— ACTIVITY —
Exactly reproduce the data from its first line through the line with "Viewport: 1355px width, 669px height.", leaving out every line after it.

— SUPPLIED DATA —
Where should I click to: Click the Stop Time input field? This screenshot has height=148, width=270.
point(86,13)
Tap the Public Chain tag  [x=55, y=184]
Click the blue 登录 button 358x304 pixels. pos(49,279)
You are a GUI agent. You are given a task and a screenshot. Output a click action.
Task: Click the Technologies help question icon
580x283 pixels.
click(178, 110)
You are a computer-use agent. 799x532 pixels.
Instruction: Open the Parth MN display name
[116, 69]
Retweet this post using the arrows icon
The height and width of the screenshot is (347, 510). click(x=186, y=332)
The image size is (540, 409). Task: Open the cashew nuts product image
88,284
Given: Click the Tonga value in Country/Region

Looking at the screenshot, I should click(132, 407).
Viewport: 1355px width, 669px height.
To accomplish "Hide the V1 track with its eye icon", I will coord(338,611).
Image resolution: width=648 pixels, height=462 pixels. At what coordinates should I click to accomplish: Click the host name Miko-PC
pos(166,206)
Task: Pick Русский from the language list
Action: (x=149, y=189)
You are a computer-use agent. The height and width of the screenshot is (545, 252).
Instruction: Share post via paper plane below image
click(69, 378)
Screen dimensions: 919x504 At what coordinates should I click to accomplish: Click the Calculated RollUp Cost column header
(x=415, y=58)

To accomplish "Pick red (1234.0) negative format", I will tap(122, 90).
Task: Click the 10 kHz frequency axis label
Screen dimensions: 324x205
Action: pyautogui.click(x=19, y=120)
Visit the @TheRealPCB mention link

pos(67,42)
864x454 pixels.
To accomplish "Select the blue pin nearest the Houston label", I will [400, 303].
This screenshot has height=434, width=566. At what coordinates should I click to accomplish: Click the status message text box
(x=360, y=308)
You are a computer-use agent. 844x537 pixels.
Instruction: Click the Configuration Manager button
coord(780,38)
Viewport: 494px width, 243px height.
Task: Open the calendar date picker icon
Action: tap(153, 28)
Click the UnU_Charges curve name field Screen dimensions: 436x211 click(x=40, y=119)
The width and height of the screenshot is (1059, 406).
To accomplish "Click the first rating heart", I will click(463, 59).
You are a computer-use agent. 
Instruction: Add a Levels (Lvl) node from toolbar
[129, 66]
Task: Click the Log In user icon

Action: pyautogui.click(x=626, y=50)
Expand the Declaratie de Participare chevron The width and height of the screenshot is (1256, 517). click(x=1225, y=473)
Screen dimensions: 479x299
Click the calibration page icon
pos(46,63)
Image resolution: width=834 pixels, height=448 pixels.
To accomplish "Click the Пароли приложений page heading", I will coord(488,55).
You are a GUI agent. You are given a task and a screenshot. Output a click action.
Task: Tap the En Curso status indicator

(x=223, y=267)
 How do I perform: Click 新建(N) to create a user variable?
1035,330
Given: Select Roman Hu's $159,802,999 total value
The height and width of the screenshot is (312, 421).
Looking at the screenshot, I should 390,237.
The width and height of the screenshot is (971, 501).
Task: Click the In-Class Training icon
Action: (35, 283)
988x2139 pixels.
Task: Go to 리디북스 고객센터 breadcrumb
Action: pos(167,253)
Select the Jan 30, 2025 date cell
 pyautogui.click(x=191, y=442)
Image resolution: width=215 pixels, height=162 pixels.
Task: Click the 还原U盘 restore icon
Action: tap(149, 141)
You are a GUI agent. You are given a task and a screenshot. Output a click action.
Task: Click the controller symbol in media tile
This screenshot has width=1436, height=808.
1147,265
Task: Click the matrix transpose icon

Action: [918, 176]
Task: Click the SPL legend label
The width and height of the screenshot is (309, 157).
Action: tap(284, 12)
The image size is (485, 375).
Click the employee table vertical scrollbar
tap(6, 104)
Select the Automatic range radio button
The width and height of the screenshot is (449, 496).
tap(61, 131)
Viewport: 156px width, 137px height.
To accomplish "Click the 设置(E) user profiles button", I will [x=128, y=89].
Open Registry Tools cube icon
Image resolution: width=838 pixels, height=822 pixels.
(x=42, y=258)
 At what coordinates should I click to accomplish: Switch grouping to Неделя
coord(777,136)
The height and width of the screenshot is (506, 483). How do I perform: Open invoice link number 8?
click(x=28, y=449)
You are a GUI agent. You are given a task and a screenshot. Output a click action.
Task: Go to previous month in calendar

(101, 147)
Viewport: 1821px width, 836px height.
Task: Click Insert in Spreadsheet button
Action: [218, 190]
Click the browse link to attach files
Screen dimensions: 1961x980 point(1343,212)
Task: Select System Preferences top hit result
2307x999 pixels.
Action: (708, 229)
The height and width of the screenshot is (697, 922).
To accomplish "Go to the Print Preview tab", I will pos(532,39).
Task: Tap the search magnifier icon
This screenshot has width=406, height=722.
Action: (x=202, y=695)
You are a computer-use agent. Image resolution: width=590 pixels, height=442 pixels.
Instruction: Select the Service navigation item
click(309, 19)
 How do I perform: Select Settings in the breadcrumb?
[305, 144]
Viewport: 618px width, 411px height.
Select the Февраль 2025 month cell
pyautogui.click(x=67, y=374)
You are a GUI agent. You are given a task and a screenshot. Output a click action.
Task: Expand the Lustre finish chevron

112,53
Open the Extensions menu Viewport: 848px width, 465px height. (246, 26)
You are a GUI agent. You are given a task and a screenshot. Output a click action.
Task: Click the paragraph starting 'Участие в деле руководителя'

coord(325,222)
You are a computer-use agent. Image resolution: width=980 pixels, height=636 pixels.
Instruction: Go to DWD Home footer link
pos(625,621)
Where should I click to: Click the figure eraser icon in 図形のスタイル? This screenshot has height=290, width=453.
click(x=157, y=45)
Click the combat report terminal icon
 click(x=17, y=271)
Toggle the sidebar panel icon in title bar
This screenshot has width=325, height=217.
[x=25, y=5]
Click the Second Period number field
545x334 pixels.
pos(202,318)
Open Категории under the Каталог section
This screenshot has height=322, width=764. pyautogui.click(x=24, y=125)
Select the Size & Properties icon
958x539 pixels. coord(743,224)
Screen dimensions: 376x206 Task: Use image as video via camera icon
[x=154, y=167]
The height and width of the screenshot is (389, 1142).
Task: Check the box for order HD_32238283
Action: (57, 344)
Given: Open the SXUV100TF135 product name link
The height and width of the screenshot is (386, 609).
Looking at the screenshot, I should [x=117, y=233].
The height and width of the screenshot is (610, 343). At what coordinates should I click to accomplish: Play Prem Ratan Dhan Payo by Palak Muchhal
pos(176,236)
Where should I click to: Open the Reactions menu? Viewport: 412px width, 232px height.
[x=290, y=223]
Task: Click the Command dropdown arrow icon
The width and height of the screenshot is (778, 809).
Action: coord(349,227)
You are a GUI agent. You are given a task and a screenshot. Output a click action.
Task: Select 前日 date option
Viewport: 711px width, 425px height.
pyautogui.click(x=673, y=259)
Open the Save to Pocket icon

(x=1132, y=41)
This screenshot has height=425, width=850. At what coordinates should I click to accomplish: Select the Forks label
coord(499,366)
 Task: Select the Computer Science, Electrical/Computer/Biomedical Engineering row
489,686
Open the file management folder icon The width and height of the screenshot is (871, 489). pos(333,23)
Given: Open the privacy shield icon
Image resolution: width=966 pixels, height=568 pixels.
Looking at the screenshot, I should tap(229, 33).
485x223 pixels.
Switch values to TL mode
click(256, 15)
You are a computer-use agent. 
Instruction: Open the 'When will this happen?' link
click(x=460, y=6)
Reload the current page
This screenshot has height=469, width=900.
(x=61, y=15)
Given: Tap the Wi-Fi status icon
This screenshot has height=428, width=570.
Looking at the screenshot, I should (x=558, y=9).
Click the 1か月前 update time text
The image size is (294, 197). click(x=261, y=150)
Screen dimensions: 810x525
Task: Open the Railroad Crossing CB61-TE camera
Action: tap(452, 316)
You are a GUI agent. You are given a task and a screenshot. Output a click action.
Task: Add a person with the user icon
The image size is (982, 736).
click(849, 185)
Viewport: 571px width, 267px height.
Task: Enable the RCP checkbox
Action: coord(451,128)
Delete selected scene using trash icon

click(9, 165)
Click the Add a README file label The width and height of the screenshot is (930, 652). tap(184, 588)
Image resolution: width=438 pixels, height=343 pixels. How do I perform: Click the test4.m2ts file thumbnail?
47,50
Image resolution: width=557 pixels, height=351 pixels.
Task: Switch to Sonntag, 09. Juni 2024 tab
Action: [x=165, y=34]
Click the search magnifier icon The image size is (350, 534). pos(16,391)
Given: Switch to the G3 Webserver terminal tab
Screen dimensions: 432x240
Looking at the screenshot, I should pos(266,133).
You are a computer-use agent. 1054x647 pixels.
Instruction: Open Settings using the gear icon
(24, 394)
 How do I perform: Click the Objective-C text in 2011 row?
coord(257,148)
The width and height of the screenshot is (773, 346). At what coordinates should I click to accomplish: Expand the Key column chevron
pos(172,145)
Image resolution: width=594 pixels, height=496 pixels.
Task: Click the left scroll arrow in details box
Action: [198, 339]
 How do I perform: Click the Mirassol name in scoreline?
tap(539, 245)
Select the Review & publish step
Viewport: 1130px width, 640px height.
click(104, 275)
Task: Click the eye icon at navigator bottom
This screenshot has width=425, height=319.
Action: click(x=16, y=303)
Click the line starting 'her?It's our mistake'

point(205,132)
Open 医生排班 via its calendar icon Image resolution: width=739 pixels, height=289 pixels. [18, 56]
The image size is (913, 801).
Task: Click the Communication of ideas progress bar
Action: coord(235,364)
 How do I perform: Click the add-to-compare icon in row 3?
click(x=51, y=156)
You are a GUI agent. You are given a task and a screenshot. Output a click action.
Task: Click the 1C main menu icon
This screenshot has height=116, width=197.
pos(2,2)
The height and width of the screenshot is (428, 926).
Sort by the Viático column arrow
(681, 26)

— TASK RESULT —
Where should I click to: Click the Stop Time input field? This screenshot has height=148, width=270.
point(86,13)
Tap the Public Chain tag  [x=55, y=184]
Click the blue 登录 button 358x304 pixels. pos(49,279)
You are a GUI agent. You are given a task and a screenshot. Output a click action.
Task: Click the Technologies help question icon
580x283 pixels.
click(178, 110)
You are a computer-use agent. 799x532 pixels.
Instruction: Open the Parth MN display name
[116, 69]
Retweet this post using the arrows icon
The height and width of the screenshot is (347, 510). click(x=186, y=332)
The image size is (540, 409). Task: Open the cashew nuts product image
88,284
Given: Click the Tonga value in Country/Region

Looking at the screenshot, I should click(132, 407).
Viewport: 1355px width, 669px height.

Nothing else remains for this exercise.